The methods are described in more detail in the template below:

import lightly_train
from torch import Tensor
from torch.nn import Module


class MyModelWrapper(Module):
    def __init__(self, model: Module):
        super().__init__()
        self._model = model     # Pass your model here

    def forward_features(self, x: Tensor) -> Tensor:
        # Implement the feature extraction forward pass here. This method takes images
        # as input and extracts features from them. In most cases this method should
        # call your model's backbone or encoder. The method should not pool the final
        # features and should not pass them through any classification/detection/etc.
        # heads.
        # The input is a batch of images with shape (B, 3, H_in, W_in).
        # The output is a batch of features with shape (B, num_features, H_out, W_out).
        return x

    def forward_pool(self, x: Tensor) -> Tensor:
        # Implement the pooling layer forward pass here. This method must take the
        # output of the forward_features method as input and pool the features.
        # The input is a batch of features with shape (B, num_features, H_in, W_in).
        # The output is a batch of features with shape (B, num_features, H_out, W_out).
        # Where H_out and W_out are usually 1.
        return x

    def num_features(self) -> int:
        # Implement number of output features here. 
        # This method must return the number of output features of the forward_features
        # and forward_pool methods.
        return 2048

model = ... # Instatiate the model you want to train
wrapped_model = MyModelWrapper(model) # Wrap the model

lightly_train.train(
    out="out/my_experiment",
    data="my_data_dir",
    model=wrapped_model,
    method="dino",
)

The wrapped model will be called as follows inside LightlyTrain:

embedding_layer = EmbeddingLayer(input_dim=wrapped_model.num_features())

images = load_batch()
x = transform(images)   # Augment and convert images to tensor
x = wrapped_model.forward_features(x)
x = wrapped_model.forward_pool(x)
x = embedding_layer(x)
embeddings = x.flatten(start_dim=1)

Some SSL methods (e.g.
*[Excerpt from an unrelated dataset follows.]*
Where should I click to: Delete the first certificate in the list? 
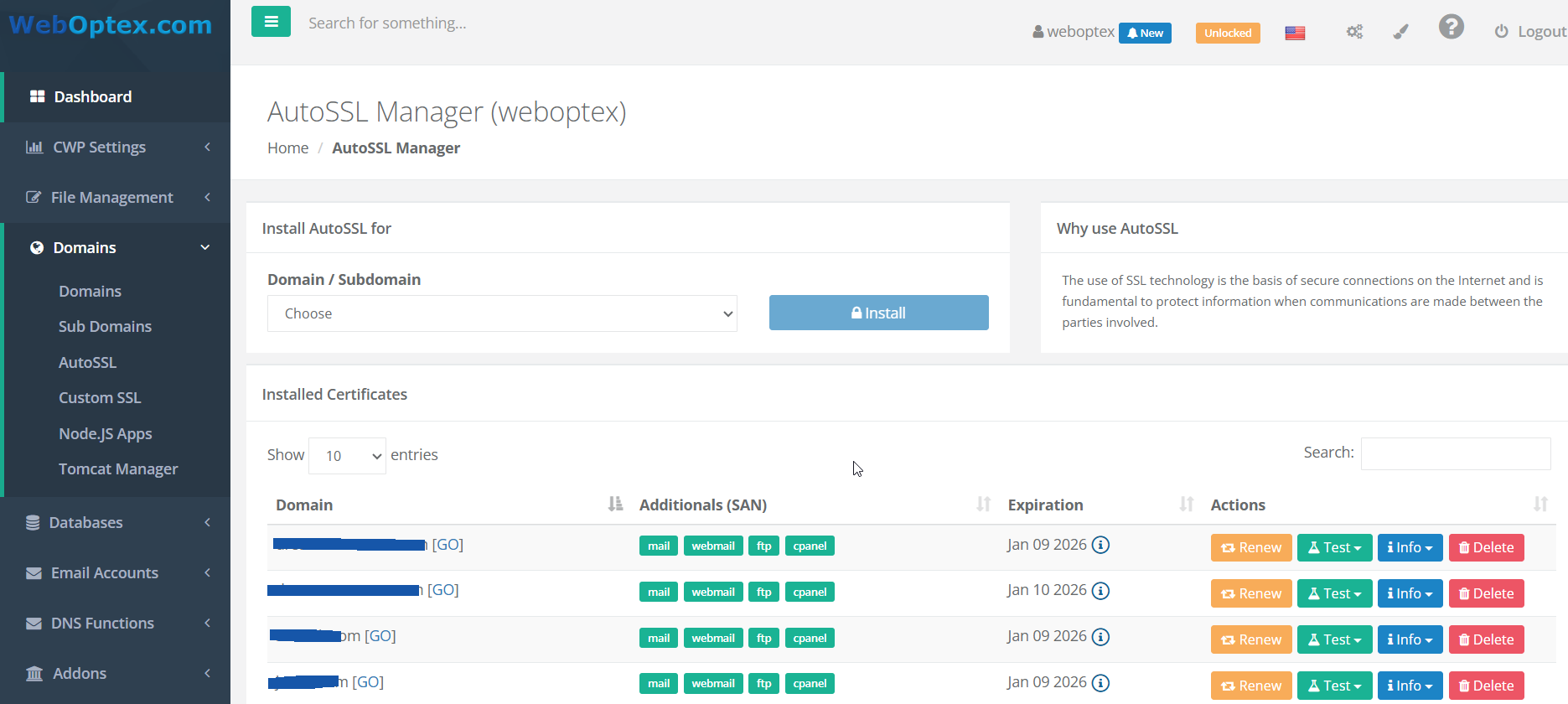[1486, 547]
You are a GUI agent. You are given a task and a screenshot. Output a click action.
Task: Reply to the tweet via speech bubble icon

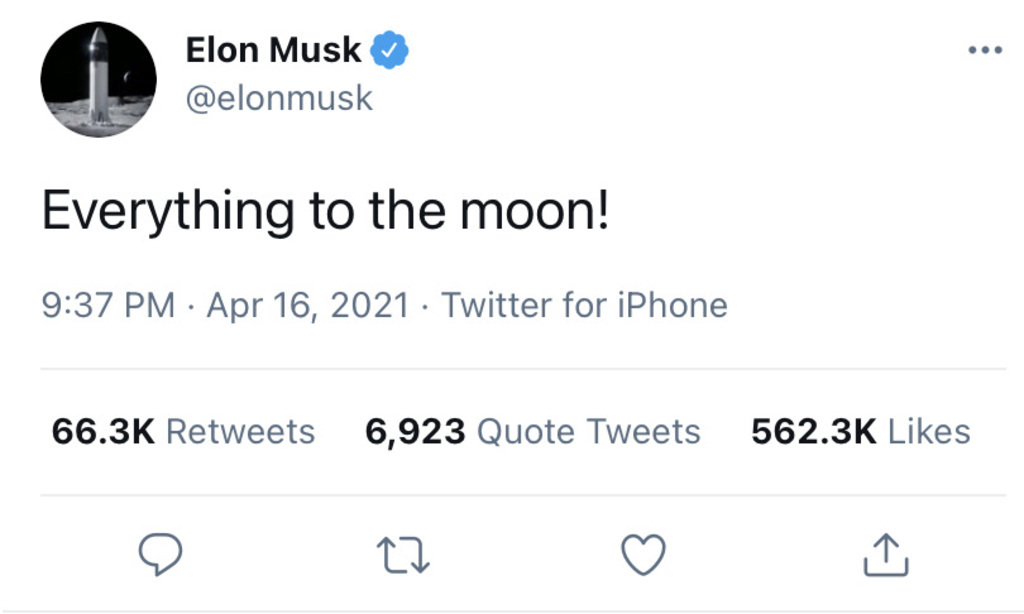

DenseCL) do not call the forward_pool method and only use the unpooled features. In this case, the embedding layer is applied directly to the output of forward_features.

Example

The following example demonstrates how to write a wrapper for a torchvision ResNet-18 model.

import lightly_train
from torch import Tensor
from torch.nn import Module
from torchvision.models import resnet18


class MyModelWrapper(Module):
    def __init__(self, model: Module):
        super().__init__()
        self._model = model     # Pass your model here

    def forward_features(self, x: Tensor) -> Tensor:
        # Torchvision ResNet has no method for only extracting features. We have to
        # call the intermediate layers of the model individually.
        # Note that we skip the final average pooling and fully connected classification
        # layer.
        x = self._model.conv1(x)
        x = self._model.bn1(x)
        x = self._model.relu(x)
        x = self._model.maxpool(x)

        x = self._model.layer1(x)
        x = self._model.layer2(x)
        x = self._model.layer3(x)
        x = self._model.layer4(x)
        return x
    
    def forward_pool(self, x: Tensor) -> Tensor:
        # Here we call the average pooling layer of the model to pool the features.
        x = self._model.avgpool(x)
        return x

    def num_features(self) -> int:
        # ResNet-18 has 512 output features after the last convolutional layer.
        return 512


model = resnet18()
wrapped_model = MyModelWrapper(model)

lightly_train.train(
    out="out/my_experiment",
    data="my_data_dir",
    model=wrapped_model,
    method="dino",
)